To follow the progress of stack deployment, in the AWS CloudFormation console, choose the sample stack. In the lower pane, choose the Events tab. After the stack is created, it should take less than 5 minutes for the sample to start running. When it does, you can see the queue in the Amazon SQS console.

To monitor queue activity, you can do the following:

  • Access the client instance, and open its output log file /tmp/sqs-producer-consumer-sample/output.log for a tally of messages produced and consumed so far. This tally is updated once per second.

  • In the Amazon SQS console, observe changes in the Message Available and Messages in Flight numbers.

In addition, after a delay of up to 15 minutes after the queue is started, you can monitor the queue in CloudWatch as described later in this topic.

Although the templates and samples have safeguards to prevent excessive use of resources, it's best to delete your AWS CloudFormation stacks when you're done running the samples. To do so, in the Amazon SQS console, choose the stack that you want to delete, and then choose Delete Stack. When the resources are all deleted, all CloudWatch metrics drop to zero.

Monitoring Volume Metrics from Example Run

Amazon SQS automatically generates volume metrics for messages sent, received, and deleted. You can access those metrics and others through the CloudWatch console. The metrics can take up to 15 minutes after the queue starts to become available.
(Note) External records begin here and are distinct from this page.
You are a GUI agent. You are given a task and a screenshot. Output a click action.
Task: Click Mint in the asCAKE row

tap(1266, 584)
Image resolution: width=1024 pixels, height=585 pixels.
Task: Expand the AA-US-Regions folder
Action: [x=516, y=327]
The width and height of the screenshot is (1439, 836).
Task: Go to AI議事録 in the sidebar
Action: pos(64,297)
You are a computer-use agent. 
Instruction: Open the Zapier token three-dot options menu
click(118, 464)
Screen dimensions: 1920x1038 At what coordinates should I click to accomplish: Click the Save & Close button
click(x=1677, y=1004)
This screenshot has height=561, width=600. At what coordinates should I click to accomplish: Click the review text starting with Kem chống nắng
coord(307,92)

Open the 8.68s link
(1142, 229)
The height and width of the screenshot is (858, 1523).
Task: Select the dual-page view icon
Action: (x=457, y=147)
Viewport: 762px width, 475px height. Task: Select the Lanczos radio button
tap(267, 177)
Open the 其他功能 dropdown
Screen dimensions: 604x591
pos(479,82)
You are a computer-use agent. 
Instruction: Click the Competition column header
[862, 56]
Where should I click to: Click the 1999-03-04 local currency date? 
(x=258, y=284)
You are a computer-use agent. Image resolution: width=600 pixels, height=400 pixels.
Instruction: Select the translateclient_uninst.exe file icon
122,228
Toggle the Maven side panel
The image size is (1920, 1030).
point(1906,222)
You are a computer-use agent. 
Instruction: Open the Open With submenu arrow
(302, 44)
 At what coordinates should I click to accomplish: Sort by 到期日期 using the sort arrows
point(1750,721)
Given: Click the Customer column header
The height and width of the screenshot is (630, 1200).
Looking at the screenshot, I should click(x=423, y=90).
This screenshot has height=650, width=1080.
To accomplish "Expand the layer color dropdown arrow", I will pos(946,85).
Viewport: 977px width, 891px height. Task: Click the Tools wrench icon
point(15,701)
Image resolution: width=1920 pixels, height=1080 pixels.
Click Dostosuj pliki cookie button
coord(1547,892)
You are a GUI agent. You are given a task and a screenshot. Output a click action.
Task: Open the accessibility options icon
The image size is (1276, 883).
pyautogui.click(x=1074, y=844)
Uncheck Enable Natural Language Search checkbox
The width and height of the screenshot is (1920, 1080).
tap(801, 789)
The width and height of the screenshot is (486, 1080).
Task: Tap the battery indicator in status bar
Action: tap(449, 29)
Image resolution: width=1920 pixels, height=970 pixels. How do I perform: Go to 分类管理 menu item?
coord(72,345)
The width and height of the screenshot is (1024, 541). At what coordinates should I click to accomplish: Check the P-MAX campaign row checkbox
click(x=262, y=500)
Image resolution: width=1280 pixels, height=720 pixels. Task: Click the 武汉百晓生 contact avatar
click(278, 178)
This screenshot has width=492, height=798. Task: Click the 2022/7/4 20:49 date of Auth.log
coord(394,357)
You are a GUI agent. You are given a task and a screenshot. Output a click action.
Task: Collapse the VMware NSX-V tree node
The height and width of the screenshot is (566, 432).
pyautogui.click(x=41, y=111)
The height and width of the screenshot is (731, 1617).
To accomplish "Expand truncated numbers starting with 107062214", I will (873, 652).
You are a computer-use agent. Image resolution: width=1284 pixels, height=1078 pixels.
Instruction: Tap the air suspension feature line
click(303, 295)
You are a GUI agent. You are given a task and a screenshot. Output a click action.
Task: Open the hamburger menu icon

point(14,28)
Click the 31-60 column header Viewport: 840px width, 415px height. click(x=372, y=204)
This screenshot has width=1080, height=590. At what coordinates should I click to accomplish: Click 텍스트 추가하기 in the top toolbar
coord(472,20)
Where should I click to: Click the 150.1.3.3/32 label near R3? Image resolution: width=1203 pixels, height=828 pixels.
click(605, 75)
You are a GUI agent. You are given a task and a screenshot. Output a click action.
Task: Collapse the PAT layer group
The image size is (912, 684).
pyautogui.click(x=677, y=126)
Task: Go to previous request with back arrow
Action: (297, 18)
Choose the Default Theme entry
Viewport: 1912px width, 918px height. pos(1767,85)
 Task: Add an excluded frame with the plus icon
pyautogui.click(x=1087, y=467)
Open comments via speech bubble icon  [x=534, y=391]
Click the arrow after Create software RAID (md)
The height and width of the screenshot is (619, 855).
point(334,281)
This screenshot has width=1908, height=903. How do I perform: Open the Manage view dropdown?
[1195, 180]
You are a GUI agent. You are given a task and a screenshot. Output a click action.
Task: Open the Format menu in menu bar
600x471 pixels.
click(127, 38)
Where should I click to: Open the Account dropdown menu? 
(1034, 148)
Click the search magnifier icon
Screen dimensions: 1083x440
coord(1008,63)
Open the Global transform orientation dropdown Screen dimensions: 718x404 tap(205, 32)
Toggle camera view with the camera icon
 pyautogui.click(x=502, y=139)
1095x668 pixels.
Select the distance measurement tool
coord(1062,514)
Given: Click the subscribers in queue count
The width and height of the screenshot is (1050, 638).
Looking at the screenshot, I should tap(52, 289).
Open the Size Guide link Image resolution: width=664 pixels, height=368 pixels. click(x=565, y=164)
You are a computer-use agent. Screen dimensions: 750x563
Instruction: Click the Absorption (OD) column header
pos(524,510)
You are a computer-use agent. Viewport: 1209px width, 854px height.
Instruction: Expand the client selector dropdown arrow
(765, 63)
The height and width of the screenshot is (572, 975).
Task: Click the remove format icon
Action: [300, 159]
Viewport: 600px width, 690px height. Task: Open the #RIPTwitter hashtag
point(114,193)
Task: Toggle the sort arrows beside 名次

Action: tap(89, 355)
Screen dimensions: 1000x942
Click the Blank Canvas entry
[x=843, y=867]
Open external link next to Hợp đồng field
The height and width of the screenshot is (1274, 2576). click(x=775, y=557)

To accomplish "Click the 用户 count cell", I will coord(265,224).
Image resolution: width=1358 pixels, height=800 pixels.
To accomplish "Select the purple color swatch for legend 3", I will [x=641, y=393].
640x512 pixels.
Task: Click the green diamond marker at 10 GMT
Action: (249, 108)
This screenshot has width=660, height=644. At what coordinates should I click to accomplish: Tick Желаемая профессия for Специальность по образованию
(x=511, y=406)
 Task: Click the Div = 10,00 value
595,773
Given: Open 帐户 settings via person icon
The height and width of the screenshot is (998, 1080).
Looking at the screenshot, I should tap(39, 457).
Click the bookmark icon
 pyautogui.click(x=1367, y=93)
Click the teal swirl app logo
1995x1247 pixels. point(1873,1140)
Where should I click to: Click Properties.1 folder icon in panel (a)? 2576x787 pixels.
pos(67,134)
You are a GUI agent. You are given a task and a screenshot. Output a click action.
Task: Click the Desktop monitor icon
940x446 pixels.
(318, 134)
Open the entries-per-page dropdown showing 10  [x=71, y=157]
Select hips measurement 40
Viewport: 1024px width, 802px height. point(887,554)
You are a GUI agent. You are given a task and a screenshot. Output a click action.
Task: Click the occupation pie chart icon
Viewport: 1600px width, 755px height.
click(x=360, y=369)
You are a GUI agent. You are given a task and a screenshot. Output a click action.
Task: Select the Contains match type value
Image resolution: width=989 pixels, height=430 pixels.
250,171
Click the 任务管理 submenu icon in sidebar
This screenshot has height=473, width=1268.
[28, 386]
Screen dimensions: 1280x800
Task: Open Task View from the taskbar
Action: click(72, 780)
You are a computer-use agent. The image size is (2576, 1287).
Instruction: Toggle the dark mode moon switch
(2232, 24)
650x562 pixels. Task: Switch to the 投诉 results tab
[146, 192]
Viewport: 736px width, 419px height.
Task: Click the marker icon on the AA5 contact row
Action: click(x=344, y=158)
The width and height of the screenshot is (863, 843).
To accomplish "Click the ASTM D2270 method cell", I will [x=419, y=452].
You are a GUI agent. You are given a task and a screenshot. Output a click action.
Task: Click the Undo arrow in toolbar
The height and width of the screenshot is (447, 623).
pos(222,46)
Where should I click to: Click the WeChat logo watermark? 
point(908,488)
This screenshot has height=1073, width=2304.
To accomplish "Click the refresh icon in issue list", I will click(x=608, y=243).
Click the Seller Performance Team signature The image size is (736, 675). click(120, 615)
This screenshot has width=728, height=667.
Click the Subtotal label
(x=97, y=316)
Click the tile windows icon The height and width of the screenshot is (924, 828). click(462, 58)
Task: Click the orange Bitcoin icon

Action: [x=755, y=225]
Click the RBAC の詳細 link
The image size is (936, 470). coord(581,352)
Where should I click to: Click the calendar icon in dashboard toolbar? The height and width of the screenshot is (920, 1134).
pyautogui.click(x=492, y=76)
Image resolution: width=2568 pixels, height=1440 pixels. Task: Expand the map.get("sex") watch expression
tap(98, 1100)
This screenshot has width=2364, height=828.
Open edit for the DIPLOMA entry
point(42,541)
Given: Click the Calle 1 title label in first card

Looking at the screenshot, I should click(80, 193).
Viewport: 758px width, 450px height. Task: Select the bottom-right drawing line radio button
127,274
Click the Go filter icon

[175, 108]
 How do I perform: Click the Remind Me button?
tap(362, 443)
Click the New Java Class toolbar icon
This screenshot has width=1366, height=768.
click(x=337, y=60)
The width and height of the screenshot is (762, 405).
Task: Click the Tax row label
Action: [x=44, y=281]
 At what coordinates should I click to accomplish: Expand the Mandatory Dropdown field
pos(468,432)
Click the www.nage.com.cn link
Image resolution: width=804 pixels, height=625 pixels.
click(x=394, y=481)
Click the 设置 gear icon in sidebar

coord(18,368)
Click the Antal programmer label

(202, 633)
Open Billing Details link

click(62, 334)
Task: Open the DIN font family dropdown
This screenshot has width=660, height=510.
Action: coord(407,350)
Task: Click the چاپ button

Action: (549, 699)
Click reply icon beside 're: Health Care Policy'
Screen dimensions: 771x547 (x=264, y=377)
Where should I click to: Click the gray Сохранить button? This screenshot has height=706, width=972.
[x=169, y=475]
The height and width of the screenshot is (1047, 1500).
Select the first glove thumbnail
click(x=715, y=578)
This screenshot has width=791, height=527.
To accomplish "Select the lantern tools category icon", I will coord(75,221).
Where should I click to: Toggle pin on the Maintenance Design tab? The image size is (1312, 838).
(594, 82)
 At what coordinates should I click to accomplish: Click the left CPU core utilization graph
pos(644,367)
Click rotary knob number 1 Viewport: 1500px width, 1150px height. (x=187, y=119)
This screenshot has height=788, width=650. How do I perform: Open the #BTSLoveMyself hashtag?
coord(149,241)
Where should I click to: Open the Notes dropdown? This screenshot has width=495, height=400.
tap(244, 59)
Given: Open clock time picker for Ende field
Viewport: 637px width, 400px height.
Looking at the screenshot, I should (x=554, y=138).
To manage the search result set, choose Search, and then select the check boxes that correspond to the queues and metrics that you want to monitor.

Here is the NumberOfMessageSent metric for consecutive runs of the three samples. Your results may vary somewhat, but the results should be qualitatively similar:

  • The NumberOfMessagesReceived and NumberOfMessagesDeleted metrics show the same pattern, but we have omitted them from this graph to reduce clutter.

  • The first sample (single operation API on a single m1.large instance) delivers approximately 210,000 messages over 5 minutes, or about 700 messages per second, with the same throughput for receive and delete operations.

  • The second sample (single operation API on two m1.large instances) delivers roughly double that throughput: approximately 440,000 messages in 5 minutes, or about 1,450 messages per second, with the same throughput for receive and delete operations.

  • The last sample (batch API on a single m1.large instance) delivers over 800,000 messages in 5 minutes, or about 2,500 messages per second, with the same throughput for received and deleted messages. With a batch size of 10, these messages are processed with far fewer requests and therefore at lower cost.